Mac's eyebrows were not subtle in rising toward his hair line.
"Uh, I mean, not as a client or anything. They managed to stay out of the seedier side of things, too, yanno? Yeah, didn't have anything else to trade on, but they did okay. They kinda... took a shine to me. Seemed to think it was their responsibility to try to teach me how to treat a woman right. Which, as it would turn out, seems entirely irrelevant now. Well, the principles are the same, probably."
"Just different body parts?"
"Pretty much." But oh, what different body parts there were, and that just got him thinking impure thoughts in a church again, but this time with the priest's blessing, and that was all kinds of weird. "Though I guess they were talking about more than just body parts."
"They still managed to believe in romance?"

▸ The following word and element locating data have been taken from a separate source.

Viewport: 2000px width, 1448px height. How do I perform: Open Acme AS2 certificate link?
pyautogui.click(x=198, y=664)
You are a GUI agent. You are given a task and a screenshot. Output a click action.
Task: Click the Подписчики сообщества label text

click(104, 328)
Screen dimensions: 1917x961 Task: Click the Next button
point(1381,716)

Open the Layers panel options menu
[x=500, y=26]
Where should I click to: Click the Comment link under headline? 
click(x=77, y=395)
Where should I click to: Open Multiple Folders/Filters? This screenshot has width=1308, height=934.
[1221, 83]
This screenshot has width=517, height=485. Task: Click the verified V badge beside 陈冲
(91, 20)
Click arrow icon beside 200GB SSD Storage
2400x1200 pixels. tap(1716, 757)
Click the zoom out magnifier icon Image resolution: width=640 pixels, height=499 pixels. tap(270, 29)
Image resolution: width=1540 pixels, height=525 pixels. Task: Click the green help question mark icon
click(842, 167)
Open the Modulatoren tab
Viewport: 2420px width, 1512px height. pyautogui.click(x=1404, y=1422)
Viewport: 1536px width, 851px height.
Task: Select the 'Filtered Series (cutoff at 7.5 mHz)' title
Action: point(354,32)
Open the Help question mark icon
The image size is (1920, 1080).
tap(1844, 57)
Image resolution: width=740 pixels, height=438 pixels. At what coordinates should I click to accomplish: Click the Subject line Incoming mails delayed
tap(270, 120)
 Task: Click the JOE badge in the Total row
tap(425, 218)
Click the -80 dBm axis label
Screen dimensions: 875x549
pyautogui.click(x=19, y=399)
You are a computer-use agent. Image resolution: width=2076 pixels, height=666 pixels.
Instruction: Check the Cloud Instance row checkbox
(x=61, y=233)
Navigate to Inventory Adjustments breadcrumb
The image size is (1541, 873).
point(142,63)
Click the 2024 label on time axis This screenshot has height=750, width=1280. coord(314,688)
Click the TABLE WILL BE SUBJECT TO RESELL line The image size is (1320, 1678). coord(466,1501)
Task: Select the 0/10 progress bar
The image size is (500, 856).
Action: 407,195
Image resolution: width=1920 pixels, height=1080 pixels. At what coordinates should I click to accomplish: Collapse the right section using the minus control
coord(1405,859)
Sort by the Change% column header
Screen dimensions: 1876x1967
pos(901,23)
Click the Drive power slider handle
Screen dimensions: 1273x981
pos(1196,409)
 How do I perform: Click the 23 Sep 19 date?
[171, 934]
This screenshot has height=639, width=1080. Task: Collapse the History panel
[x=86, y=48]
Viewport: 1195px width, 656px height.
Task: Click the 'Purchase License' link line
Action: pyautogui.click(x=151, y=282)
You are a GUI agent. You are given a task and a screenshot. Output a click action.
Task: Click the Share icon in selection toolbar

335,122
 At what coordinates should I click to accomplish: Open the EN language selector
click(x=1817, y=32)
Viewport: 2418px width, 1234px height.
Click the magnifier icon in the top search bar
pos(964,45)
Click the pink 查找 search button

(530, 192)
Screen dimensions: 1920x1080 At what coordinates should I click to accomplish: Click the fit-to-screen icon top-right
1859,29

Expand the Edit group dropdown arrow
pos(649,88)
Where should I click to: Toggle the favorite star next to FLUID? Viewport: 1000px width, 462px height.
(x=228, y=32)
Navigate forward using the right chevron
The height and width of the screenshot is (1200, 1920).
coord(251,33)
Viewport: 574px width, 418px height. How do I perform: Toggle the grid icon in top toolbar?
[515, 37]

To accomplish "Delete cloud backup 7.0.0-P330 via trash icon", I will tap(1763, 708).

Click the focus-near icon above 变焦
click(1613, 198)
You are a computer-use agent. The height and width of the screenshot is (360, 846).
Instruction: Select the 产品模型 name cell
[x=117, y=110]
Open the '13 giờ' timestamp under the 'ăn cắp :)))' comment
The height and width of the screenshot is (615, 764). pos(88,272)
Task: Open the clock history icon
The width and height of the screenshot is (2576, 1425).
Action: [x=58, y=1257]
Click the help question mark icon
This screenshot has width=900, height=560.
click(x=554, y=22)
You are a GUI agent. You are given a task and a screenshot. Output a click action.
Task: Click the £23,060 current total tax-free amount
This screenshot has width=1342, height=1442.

"Sort of. Don't know if you'd really call it 'romance'. A practical approach to romance, maybe. Never give it away for free. Even if you actually like the guy, you never give it away for free. Maybe he doesn't give you money for it, but he's still gotta earn it, one way or another."
"Well, they do have a point, in their own way."
"Yeah. I can see that now. I understood back then, sure, but I understand better now, with more experience and, uh, well, more hormones." He smirked unapologetically. "Being overexposed to the whole sex thing before the hormones even kick in really takes some of the excitement out of puberty."
"You didn't start seeing things differently?"
"Ha, by the time I hit puberty, I was stuck on a ship with a bunch of crusty old dudes. Not exactly inspiring, if you know what I mean."
MacKenzie laughed. "Well, I hope you've found your 'inspiration' now."
"Heh, yeah. Maybe the ol' girls would be proud of me."
"'Ol' girls'...," he repeated to himself, with just a bit of incredulity. "How'd you end up with a bunch of 'sweet' prostitutes taking a shine to you?"
"I... helped one of them out of a jam once." Duo's amusement faded. First Alliance bastard he'd ever killed. First anyone, really, but it hadn't bothered him all that much. The guy had made his own bed in hell.
But as much as he had come here to say hello to his ghosts, that guy certainly wasn't one of them. Duo summoned up a bright smile and stretched a little before getting up. "Well. I should probably get going. Heero's probably waitin' for me."
"Plans?"
"Heh. Just some tidying up."
~*~
Duo spied Heero's head poking up over the sofa to look at him as he came in the front door. "Hey, flyboy." It wasn't long before he met Heero halfway and pulled him close. "Miss me?"
Heero tilted a smile at him and gave him a light welcome home kiss.
Duo's lips gave chase and easily got something much more substantial in return. He pulled back just to achieve a comfortable resting position, chin tucked neatly over Heero's shoulder. At length, he spoke, first prefacing his words with a kiss to Heero's neck. "So. Ready for some hot scissors-on-hair action?"
Heero mirrored the kiss. "Are you?" He smoothed his hand over the back of Duo's head and down to the tail of his braid.
"Yeah." He disengaged to look Heero in the eye and demonstrate the authenticity of his mood. "Let's get this party started."